## Provided data:

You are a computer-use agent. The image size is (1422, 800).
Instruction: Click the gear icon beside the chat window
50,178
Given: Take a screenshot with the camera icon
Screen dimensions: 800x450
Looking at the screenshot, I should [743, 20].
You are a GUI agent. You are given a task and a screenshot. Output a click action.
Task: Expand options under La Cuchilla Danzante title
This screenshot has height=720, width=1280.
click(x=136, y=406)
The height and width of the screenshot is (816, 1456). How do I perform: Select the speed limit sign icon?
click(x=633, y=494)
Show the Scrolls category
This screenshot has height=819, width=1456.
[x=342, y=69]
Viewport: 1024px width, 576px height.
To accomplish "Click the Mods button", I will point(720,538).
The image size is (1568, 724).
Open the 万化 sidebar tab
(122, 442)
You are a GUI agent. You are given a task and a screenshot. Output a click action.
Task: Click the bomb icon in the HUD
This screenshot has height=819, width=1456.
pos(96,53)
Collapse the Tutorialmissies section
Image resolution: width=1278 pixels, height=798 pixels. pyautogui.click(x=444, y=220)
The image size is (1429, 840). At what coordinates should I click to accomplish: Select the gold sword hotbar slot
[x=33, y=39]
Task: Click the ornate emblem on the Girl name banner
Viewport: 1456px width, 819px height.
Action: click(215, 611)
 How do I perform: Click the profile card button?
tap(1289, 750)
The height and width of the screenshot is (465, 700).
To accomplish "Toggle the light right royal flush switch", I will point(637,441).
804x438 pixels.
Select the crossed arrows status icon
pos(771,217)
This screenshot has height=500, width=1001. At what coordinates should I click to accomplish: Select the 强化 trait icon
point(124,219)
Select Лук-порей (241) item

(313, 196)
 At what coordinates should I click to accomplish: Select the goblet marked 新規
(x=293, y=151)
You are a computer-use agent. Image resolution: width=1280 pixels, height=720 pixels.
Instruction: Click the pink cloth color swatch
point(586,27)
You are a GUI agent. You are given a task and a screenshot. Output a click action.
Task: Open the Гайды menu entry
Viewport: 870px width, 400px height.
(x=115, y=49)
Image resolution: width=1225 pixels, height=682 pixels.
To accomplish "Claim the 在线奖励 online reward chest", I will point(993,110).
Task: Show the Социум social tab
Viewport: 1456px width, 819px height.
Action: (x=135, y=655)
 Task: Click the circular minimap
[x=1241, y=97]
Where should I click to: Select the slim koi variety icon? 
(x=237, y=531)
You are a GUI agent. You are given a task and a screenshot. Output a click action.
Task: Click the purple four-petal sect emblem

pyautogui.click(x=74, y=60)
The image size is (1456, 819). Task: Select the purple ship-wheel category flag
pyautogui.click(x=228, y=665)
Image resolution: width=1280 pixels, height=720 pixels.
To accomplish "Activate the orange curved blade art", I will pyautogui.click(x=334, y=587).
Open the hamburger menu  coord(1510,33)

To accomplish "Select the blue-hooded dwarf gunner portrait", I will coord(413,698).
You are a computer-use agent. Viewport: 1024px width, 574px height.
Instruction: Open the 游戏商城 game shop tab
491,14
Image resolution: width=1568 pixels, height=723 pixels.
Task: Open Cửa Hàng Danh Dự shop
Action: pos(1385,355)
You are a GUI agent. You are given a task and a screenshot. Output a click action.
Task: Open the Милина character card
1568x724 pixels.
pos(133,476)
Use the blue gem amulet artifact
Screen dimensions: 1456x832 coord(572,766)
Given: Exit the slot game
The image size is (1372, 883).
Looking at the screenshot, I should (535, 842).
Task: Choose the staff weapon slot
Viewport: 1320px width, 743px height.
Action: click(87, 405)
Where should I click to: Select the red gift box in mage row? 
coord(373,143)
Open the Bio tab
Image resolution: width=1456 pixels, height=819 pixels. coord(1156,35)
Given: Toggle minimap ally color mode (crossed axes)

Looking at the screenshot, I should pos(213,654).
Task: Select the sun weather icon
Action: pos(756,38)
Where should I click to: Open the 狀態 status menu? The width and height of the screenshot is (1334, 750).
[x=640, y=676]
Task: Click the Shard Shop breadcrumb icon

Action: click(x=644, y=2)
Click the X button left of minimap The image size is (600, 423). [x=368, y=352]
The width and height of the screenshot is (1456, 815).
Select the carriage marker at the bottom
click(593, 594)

## Exercise instructions:
Please repeat the entries above word for word, from the first one through the last.

## Output for this task:
You are a computer-use agent. The image size is (1422, 800).
Instruction: Click the gear icon beside the chat window
50,178
Given: Take a screenshot with the camera icon
Screen dimensions: 800x450
Looking at the screenshot, I should [743, 20].
You are a GUI agent. You are given a task and a screenshot. Output a click action.
Task: Expand options under La Cuchilla Danzante title
This screenshot has height=720, width=1280.
click(x=136, y=406)
The height and width of the screenshot is (816, 1456). How do I perform: Select the speed limit sign icon?
click(x=633, y=494)
Show the Scrolls category
This screenshot has height=819, width=1456.
[x=342, y=69]
Viewport: 1024px width, 576px height.
To accomplish "Click the Mods button", I will point(720,538).
The image size is (1568, 724).
Open the 万化 sidebar tab
(122, 442)
You are a GUI agent. You are given a task and a screenshot. Output a click action.
Task: Click the bomb icon in the HUD
This screenshot has height=819, width=1456.
pos(96,53)
Collapse the Tutorialmissies section
Image resolution: width=1278 pixels, height=798 pixels. pyautogui.click(x=444, y=220)
The image size is (1429, 840). At what coordinates should I click to accomplish: Select the gold sword hotbar slot
[x=33, y=39]
Task: Click the ornate emblem on the Girl name banner
Viewport: 1456px width, 819px height.
Action: click(215, 611)
 How do I perform: Click the profile card button?
tap(1289, 750)
The height and width of the screenshot is (465, 700).
To accomplish "Toggle the light right royal flush switch", I will point(637,441).
804x438 pixels.
Select the crossed arrows status icon
pos(771,217)
This screenshot has height=500, width=1001. At what coordinates should I click to accomplish: Select the 强化 trait icon
point(124,219)
Select Лук-порей (241) item

(313, 196)
 At what coordinates should I click to accomplish: Select the goblet marked 新規
(x=293, y=151)
You are a computer-use agent. Image resolution: width=1280 pixels, height=720 pixels.
Instruction: Click the pink cloth color swatch
point(586,27)
You are a GUI agent. You are given a task and a screenshot. Output a click action.
Task: Open the Гайды menu entry
Viewport: 870px width, 400px height.
(x=115, y=49)
Image resolution: width=1225 pixels, height=682 pixels.
To accomplish "Claim the 在线奖励 online reward chest", I will point(993,110).
Task: Show the Социум social tab
Viewport: 1456px width, 819px height.
Action: (x=135, y=655)
 Task: Click the circular minimap
[x=1241, y=97]
Where should I click to: Select the slim koi variety icon? 
(x=237, y=531)
You are a GUI agent. You are given a task and a screenshot. Output a click action.
Task: Click the purple four-petal sect emblem

pyautogui.click(x=74, y=60)
The image size is (1456, 819). Task: Select the purple ship-wheel category flag
pyautogui.click(x=228, y=665)
Image resolution: width=1280 pixels, height=720 pixels.
To accomplish "Activate the orange curved blade art", I will pyautogui.click(x=334, y=587).
Open the hamburger menu  coord(1510,33)

To accomplish "Select the blue-hooded dwarf gunner portrait", I will coord(413,698).
You are a computer-use agent. Viewport: 1024px width, 574px height.
Instruction: Open the 游戏商城 game shop tab
491,14
Image resolution: width=1568 pixels, height=723 pixels.
Task: Open Cửa Hàng Danh Dự shop
Action: pos(1385,355)
You are a GUI agent. You are given a task and a screenshot. Output a click action.
Task: Open the Милина character card
1568x724 pixels.
pos(133,476)
Use the blue gem amulet artifact
Screen dimensions: 1456x832 coord(572,766)
Given: Exit the slot game
The image size is (1372, 883).
Looking at the screenshot, I should (535, 842).
Task: Choose the staff weapon slot
Viewport: 1320px width, 743px height.
Action: click(87, 405)
Where should I click to: Select the red gift box in mage row? 
coord(373,143)
Open the Bio tab
Image resolution: width=1456 pixels, height=819 pixels. coord(1156,35)
Given: Toggle minimap ally color mode (crossed axes)

Looking at the screenshot, I should pos(213,654).
Task: Select the sun weather icon
Action: pos(756,38)
Where should I click to: Open the 狀態 status menu? The width and height of the screenshot is (1334, 750).
[x=640, y=676]
Task: Click the Shard Shop breadcrumb icon

Action: click(x=644, y=2)
Click the X button left of minimap The image size is (600, 423). [x=368, y=352]
The width and height of the screenshot is (1456, 815).
Select the carriage marker at the bottom
click(593, 594)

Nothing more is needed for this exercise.